Start of Exercise materials

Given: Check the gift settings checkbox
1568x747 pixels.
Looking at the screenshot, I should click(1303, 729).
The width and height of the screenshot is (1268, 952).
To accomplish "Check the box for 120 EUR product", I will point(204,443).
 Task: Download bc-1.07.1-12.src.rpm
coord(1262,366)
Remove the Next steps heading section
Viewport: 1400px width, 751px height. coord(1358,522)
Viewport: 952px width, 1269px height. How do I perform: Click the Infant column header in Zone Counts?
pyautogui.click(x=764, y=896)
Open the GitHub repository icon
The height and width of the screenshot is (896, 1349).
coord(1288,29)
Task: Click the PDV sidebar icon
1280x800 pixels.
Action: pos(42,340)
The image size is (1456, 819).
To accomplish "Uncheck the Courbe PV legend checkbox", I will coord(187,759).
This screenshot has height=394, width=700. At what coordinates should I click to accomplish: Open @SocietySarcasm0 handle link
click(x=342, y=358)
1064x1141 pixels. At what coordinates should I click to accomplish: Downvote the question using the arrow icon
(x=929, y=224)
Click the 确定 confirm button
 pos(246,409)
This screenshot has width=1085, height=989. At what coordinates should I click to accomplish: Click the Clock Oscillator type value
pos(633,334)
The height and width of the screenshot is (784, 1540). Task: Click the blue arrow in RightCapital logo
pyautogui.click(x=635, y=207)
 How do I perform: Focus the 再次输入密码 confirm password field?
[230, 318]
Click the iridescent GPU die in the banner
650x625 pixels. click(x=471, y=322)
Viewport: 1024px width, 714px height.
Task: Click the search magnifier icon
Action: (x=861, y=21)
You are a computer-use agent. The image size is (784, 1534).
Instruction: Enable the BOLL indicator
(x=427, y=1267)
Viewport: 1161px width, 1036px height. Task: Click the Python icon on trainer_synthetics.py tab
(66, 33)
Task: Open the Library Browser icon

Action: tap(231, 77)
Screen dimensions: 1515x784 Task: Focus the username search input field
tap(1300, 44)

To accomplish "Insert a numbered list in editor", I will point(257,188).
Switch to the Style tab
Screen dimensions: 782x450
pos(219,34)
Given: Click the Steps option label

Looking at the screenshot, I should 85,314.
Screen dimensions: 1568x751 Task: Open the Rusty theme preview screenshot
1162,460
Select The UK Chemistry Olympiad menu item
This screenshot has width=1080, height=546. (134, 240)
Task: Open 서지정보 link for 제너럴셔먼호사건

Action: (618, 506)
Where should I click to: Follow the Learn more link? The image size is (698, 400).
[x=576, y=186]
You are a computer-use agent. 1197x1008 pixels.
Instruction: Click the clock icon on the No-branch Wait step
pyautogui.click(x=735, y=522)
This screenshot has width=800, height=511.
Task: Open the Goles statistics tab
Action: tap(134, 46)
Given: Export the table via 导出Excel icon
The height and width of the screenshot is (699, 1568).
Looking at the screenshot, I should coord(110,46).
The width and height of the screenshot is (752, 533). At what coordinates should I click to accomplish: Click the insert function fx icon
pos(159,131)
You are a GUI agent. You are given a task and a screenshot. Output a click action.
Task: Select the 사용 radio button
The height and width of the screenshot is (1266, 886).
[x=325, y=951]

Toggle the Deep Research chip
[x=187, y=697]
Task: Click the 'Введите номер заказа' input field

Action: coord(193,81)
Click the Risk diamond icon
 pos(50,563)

End of Exercise materials

Copy out exactly the lines between the line with "The height and width of the screenshot is (1266, 886)." and the last line of the entries, counting both of those lines.

The height and width of the screenshot is (1266, 886).
[x=325, y=951]

Toggle the Deep Research chip
[x=187, y=697]
Task: Click the 'Введите номер заказа' input field

Action: coord(193,81)
Click the Risk diamond icon
 pos(50,563)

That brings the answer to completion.